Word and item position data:
▶
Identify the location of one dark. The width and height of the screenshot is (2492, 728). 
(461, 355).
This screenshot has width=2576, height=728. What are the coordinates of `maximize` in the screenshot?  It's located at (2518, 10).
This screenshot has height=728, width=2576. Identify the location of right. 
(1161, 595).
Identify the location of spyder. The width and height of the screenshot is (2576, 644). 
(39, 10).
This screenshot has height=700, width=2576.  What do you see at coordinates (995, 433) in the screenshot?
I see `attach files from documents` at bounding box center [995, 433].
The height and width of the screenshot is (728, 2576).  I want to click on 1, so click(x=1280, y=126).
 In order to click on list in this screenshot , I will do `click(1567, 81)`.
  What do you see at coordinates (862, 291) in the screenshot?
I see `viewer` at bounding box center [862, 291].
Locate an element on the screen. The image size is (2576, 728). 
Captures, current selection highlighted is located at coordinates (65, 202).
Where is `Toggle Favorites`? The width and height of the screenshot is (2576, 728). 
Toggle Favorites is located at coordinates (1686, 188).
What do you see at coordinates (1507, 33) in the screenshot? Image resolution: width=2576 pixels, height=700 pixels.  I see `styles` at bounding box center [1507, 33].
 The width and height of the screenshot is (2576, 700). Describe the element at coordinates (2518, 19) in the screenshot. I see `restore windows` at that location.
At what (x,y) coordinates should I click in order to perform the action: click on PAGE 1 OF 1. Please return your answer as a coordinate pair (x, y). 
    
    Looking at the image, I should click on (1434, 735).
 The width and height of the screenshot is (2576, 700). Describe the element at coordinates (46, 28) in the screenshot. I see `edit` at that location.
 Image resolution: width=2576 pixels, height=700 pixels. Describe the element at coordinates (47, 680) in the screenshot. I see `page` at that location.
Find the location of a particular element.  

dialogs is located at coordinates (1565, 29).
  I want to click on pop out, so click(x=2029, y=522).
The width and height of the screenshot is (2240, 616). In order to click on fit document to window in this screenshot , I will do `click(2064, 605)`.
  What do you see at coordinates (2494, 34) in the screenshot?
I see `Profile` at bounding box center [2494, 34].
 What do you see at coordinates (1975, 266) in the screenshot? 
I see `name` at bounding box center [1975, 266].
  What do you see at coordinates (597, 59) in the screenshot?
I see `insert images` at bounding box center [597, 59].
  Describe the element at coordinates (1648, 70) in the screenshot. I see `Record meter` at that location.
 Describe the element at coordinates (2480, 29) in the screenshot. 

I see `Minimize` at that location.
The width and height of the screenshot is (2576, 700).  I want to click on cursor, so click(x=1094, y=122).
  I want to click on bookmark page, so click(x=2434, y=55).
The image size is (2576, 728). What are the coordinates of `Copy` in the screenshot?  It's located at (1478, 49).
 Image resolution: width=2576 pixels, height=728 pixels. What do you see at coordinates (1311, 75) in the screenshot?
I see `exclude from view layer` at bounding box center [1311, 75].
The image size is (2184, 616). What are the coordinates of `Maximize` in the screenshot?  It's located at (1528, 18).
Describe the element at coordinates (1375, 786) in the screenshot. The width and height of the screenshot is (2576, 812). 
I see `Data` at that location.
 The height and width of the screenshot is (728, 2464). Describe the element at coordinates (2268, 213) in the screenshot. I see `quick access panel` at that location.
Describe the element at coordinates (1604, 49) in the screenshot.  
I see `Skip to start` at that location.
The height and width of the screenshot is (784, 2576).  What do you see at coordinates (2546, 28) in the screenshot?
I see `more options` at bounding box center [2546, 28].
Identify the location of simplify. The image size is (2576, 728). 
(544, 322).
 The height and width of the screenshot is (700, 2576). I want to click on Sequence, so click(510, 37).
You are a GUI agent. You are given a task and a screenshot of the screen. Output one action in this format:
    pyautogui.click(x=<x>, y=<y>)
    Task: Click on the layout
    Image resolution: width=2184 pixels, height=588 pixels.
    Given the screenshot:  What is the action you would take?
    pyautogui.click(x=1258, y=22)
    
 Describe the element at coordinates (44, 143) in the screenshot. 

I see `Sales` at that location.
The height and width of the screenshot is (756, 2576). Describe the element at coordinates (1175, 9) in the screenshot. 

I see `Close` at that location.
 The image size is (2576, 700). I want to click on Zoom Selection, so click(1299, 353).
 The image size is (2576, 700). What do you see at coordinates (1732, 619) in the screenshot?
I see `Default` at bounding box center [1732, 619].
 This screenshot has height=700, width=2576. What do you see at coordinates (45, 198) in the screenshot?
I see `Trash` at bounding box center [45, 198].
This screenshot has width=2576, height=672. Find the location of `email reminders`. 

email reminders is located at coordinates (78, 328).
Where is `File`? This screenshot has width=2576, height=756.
◀
Write out all of the material above line for line, with every word, number and symbol unchanged.

- _Written answer_
Identify the location of one dark. The width and height of the screenshot is (2492, 728). 
(461, 355).
This screenshot has width=2576, height=728. What are the coordinates of `maximize` in the screenshot?  It's located at (2518, 10).
This screenshot has height=728, width=2576. Identify the location of right. 
(1161, 595).
Identify the location of spyder. The width and height of the screenshot is (2576, 644). 
(39, 10).
This screenshot has height=700, width=2576.  What do you see at coordinates (995, 433) in the screenshot?
I see `attach files from documents` at bounding box center [995, 433].
The height and width of the screenshot is (728, 2576).  I want to click on 1, so click(x=1280, y=126).
 In order to click on list in this screenshot , I will do `click(1567, 81)`.
  What do you see at coordinates (862, 291) in the screenshot?
I see `viewer` at bounding box center [862, 291].
Locate an element on the screen. The image size is (2576, 728). 
Captures, current selection highlighted is located at coordinates (65, 202).
Where is `Toggle Favorites`? The width and height of the screenshot is (2576, 728). 
Toggle Favorites is located at coordinates (1686, 188).
What do you see at coordinates (1507, 33) in the screenshot? Image resolution: width=2576 pixels, height=700 pixels.  I see `styles` at bounding box center [1507, 33].
 The width and height of the screenshot is (2576, 700). Describe the element at coordinates (2518, 19) in the screenshot. I see `restore windows` at that location.
At what (x,y) coordinates should I click in order to perform the action: click on PAGE 1 OF 1. Please return your answer as a coordinate pair (x, y). 
    
    Looking at the image, I should click on (1434, 735).
 The width and height of the screenshot is (2576, 700). Describe the element at coordinates (46, 28) in the screenshot. I see `edit` at that location.
 Image resolution: width=2576 pixels, height=700 pixels. Describe the element at coordinates (47, 680) in the screenshot. I see `page` at that location.
Find the location of a particular element.  

dialogs is located at coordinates (1565, 29).
  I want to click on pop out, so click(x=2029, y=522).
The width and height of the screenshot is (2240, 616). In order to click on fit document to window in this screenshot , I will do `click(2064, 605)`.
  What do you see at coordinates (2494, 34) in the screenshot?
I see `Profile` at bounding box center [2494, 34].
 What do you see at coordinates (1975, 266) in the screenshot? 
I see `name` at bounding box center [1975, 266].
  What do you see at coordinates (597, 59) in the screenshot?
I see `insert images` at bounding box center [597, 59].
  Describe the element at coordinates (1648, 70) in the screenshot. I see `Record meter` at that location.
 Describe the element at coordinates (2480, 29) in the screenshot. 

I see `Minimize` at that location.
The width and height of the screenshot is (2576, 700).  I want to click on cursor, so click(x=1094, y=122).
  I want to click on bookmark page, so click(x=2434, y=55).
The image size is (2576, 728). What are the coordinates of `Copy` in the screenshot?  It's located at (1478, 49).
 Image resolution: width=2576 pixels, height=728 pixels. What do you see at coordinates (1311, 75) in the screenshot?
I see `exclude from view layer` at bounding box center [1311, 75].
The image size is (2184, 616). What are the coordinates of `Maximize` in the screenshot?  It's located at (1528, 18).
Describe the element at coordinates (1375, 786) in the screenshot. The width and height of the screenshot is (2576, 812). 
I see `Data` at that location.
 The height and width of the screenshot is (728, 2464). Describe the element at coordinates (2268, 213) in the screenshot. I see `quick access panel` at that location.
Describe the element at coordinates (1604, 49) in the screenshot.  
I see `Skip to start` at that location.
The height and width of the screenshot is (784, 2576).  What do you see at coordinates (2546, 28) in the screenshot?
I see `more options` at bounding box center [2546, 28].
Identify the location of simplify. The image size is (2576, 728). 
(544, 322).
 The height and width of the screenshot is (700, 2576). I want to click on Sequence, so click(510, 37).
You are a GUI agent. You are given a task and a screenshot of the screen. Output one action in this format:
    pyautogui.click(x=<x>, y=<y>)
    Task: Click on the layout
    Image resolution: width=2184 pixels, height=588 pixels.
    Given the screenshot:  What is the action you would take?
    pyautogui.click(x=1258, y=22)
    
 Describe the element at coordinates (44, 143) in the screenshot. 

I see `Sales` at that location.
The height and width of the screenshot is (756, 2576). Describe the element at coordinates (1175, 9) in the screenshot. 

I see `Close` at that location.
 The image size is (2576, 700). I want to click on Zoom Selection, so click(1299, 353).
 The image size is (2576, 700). What do you see at coordinates (1732, 619) in the screenshot?
I see `Default` at bounding box center [1732, 619].
 This screenshot has height=700, width=2576. What do you see at coordinates (45, 198) in the screenshot?
I see `Trash` at bounding box center [45, 198].
This screenshot has width=2576, height=672. Find the location of `email reminders`. 

email reminders is located at coordinates (78, 328).
Where is `File`? This screenshot has width=2576, height=756.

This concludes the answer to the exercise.